Verabschiedung und Einführung unserer Kirchenältesten

Nach sechs Jahren ehrenamtlicher Leitungsarbeit mit mehreren Tausend gemeinsam geleisteter Stunden einen Schnitt zu machen ist mehr als angemessen: Rückblick, Ausblick, Neuwahlen, Dank und Segen geben dem persönlichen Engagement eine Struktur.

Die ausscheindenden (Mitte) zusammen mit den wieder- und neugewählten Ältesten.
Zugegeben: Der Termin am späten Samstagnachmittag war nicht für alle Interessierten ideal. Der Sonntagmorgen war belegt durch den Neujahrsempfang der Stadt. Der Gottesdienst mit Verabschiedung der ausscheidenden und Einführung der neuen Kirchenältesten hätte also besser besucht sein können.
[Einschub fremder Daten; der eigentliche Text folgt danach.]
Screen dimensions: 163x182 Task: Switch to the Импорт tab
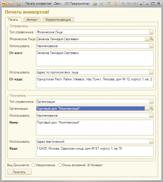coord(32,20)
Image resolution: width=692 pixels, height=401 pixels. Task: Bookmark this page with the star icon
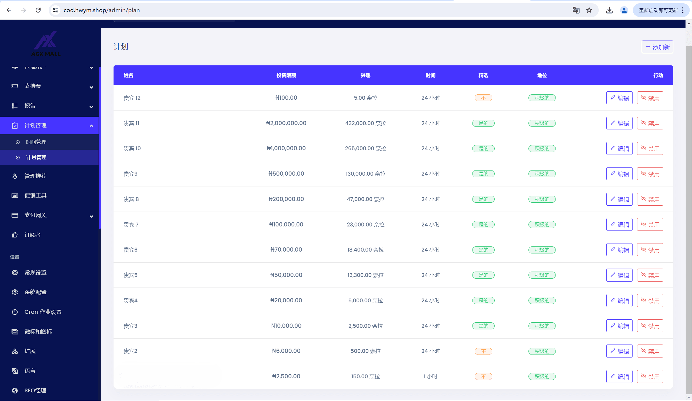589,10
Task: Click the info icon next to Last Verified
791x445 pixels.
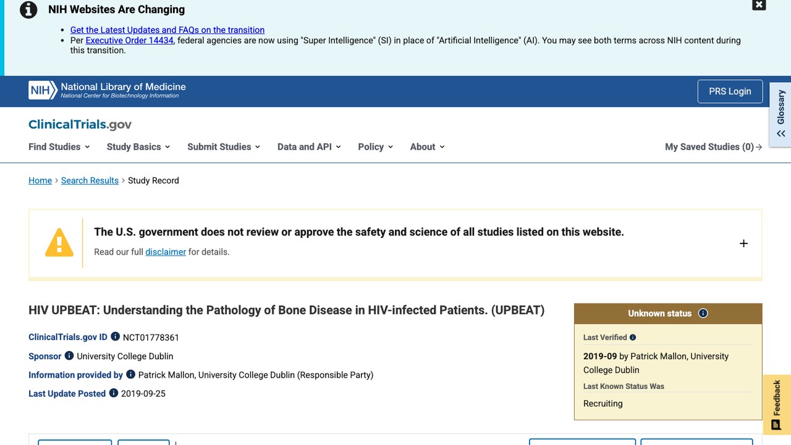Action: pyautogui.click(x=633, y=337)
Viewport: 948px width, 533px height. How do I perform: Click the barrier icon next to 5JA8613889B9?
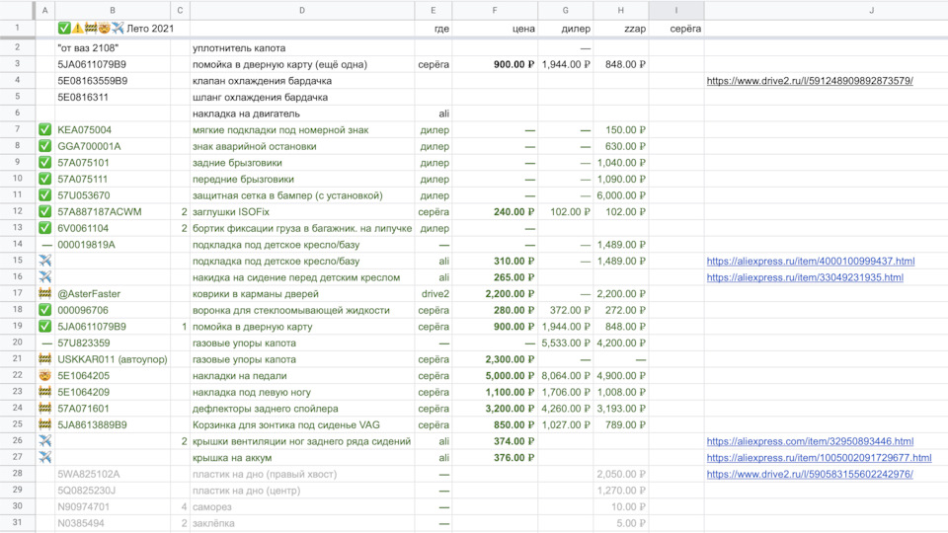coord(45,425)
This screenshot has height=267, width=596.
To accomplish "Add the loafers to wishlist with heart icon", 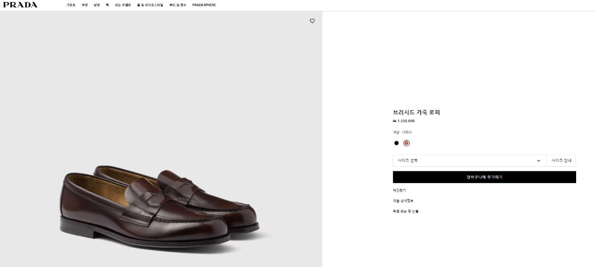I will click(x=312, y=21).
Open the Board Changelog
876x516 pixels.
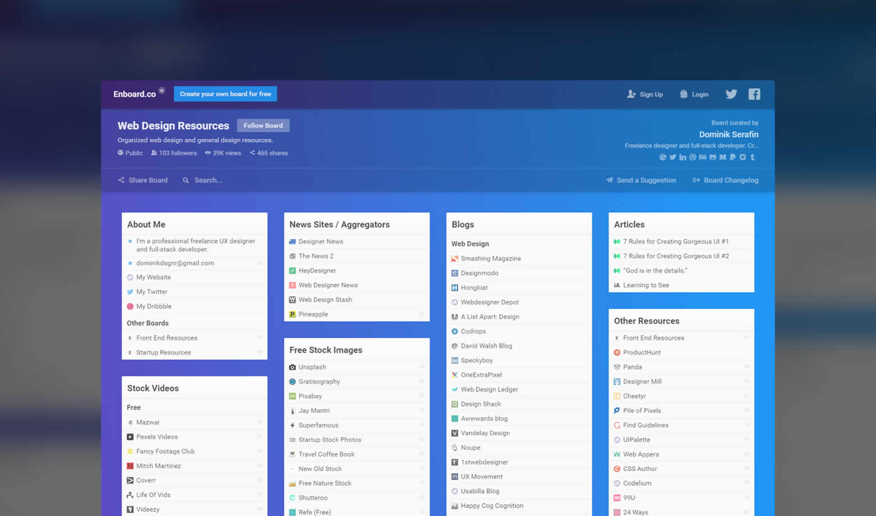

Bewegend war er dennoch.
Kirchenchor und Posaunenchor sorgten gemeinsam mit Bezirkskantorin Bärbel Tschochohei für die musikalische Umrahmung.
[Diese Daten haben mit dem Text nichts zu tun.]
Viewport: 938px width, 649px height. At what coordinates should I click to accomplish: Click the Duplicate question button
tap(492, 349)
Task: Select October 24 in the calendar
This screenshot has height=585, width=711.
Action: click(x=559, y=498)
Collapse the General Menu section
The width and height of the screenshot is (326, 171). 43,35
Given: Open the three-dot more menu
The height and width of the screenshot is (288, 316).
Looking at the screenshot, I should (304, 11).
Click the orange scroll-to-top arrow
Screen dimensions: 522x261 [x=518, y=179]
Verpflichtung und Einsegnung der gewählten Ältesten
Pfarrer Ralf Bönninger und Fritjof Ziegler gaben zusammen mit Dekanin Ulrike Trautz den 8 scheidenden Ältesten einen Segen mit auf den weiteren Weg und verpflichteten und segneten die verbleibenden 11 zusammen mit 5 neuen Kirchenältesten für ihr Ehrenamt. Damit hat die Evang. Kirchengemeinde Bretten und Gölshausen weiterhin ein erhebliches Potenzial an Leitungspersönlichkeiten für die verschiedenen Arbeitsbereiche. Es war also mindestens missverständlich, dass die öffentliche Berichterstattung von der Wahl im November sechs Frauen als neue Leitungspersonen hervorhob: Erstens sind es immer noch 16 Älteste, und zweitens sind zumindest noch drei Männer darunter. Richtig ist, dass sich das Gremium durch die Staffelübergabe verjüngte.
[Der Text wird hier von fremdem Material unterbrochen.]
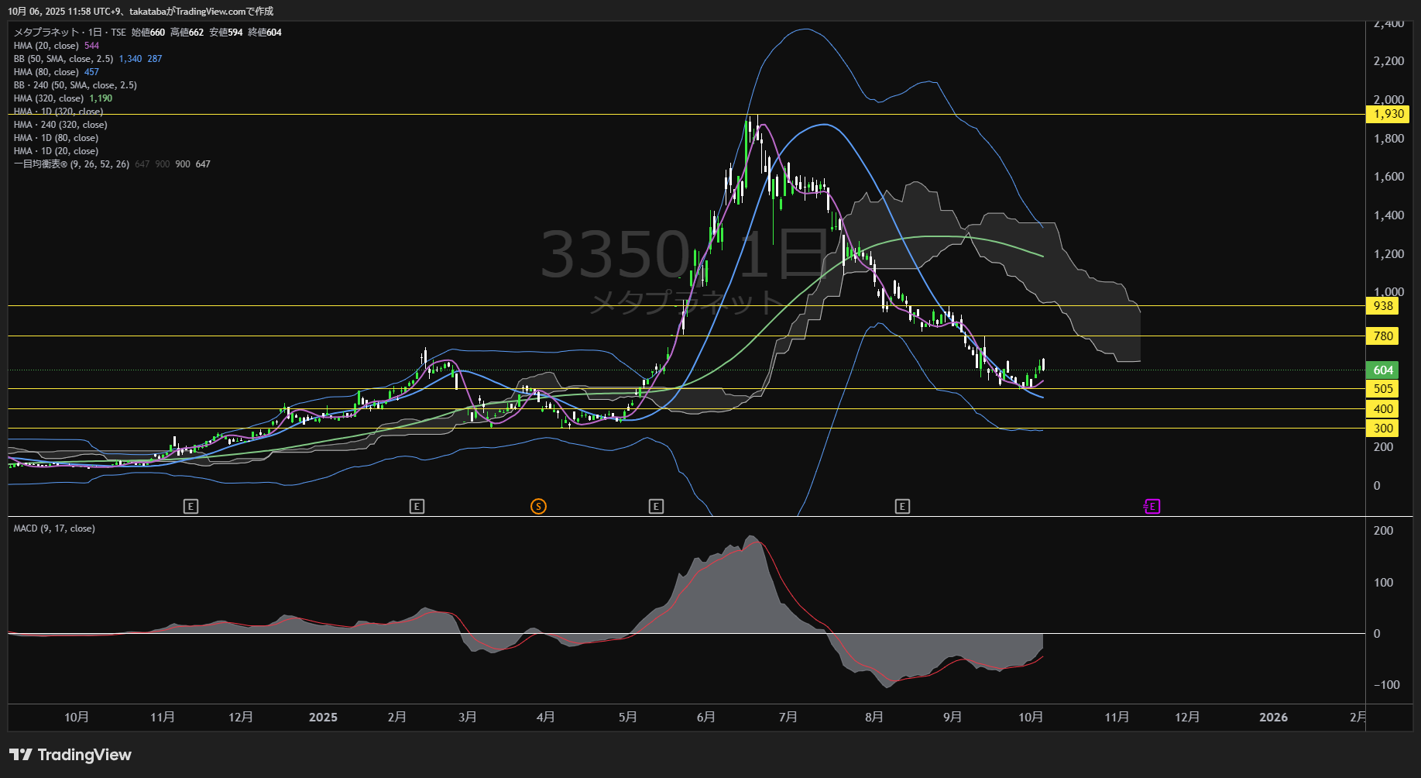Select the 505 horizontal line price label
The width and height of the screenshot is (1421, 778).
pyautogui.click(x=1383, y=389)
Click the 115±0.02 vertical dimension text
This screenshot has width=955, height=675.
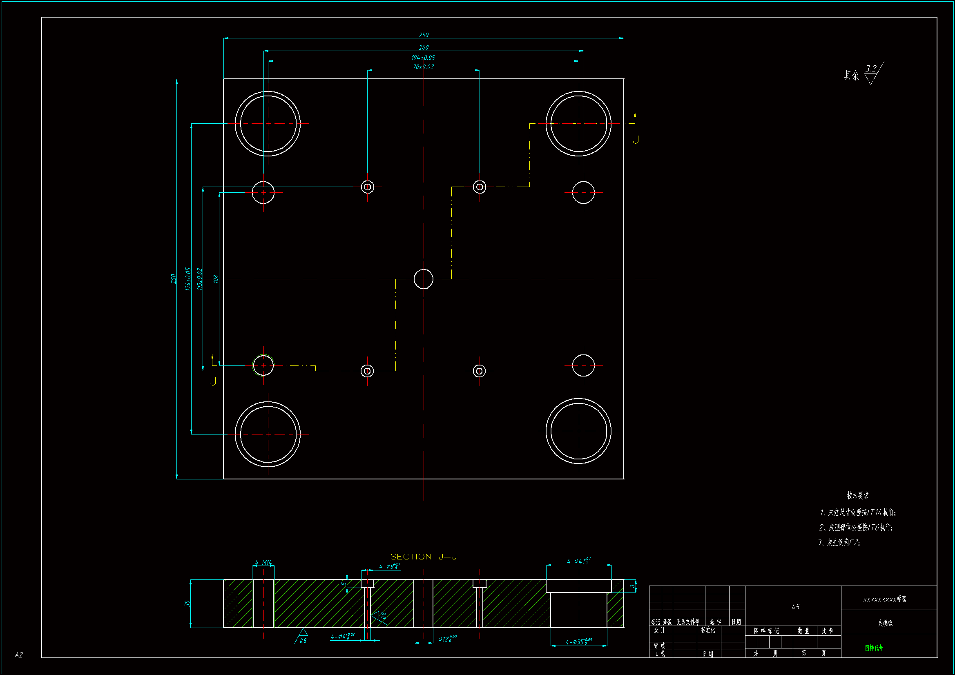(200, 279)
Schale und Kerze als Symbol - für den Grund christlicher Zuversicht ebenso wie für das, was Christen in die Welt hinein tragen wollen.
Ein Psalmwort stand im Mittelpunkt des Gottesdienstes: "Denn bei dir ist die Quelle des Lebens und in deinem Licht sehen wir das Licht." Entsprechend bekamen die neuen Ältesten eine Schale und eine Kerze mit auf den Weg - zunächst auf den Weg in die Gemeinde, um mit Wasser aus diesen Schalen alle an ihre Taufe zu erinnern. Verbunden mit einem Zuspruch, den sie weitergeben sollten.
Tatsächlich sollte hervorgehoben werden, dass die gewählten Ältesten als Ehrenamtliche bereits in der vergangenen Wahlperiode ein erhebliches Pensum zu bewältigen hatten: In zusammen mehreren Tausend Sitzungsstunden wurden die Fahrpläne für Gemeindefusion, Coronazeit, Regionalisierung und Gemeindehausrenovierung verantwortet - um nur die schwerwiegendsten Angelegenheiten zu erwähnen. Umso beeindruckender, wenn mit Leo Bräuer ein Kirchenältester nach 36 Jahren Mitverantwortung in der Gemeindeleitung verabschiedet wurde!
Die Kirche für die Zukunft fit zu machen ist weiterhin die Aufgabe von Haupt- und Ehrenamtlichen gemeinsam. Dabei sind neue Wege nicht nur erlaubt, sondern ausdrücklich gewünscht - und wenn man realistisch ist, werden wohl auch nicht alle alten Traditionen weitergeführt werden: Orientierungspunkt soll sein, was Menschen brauchen und suchen.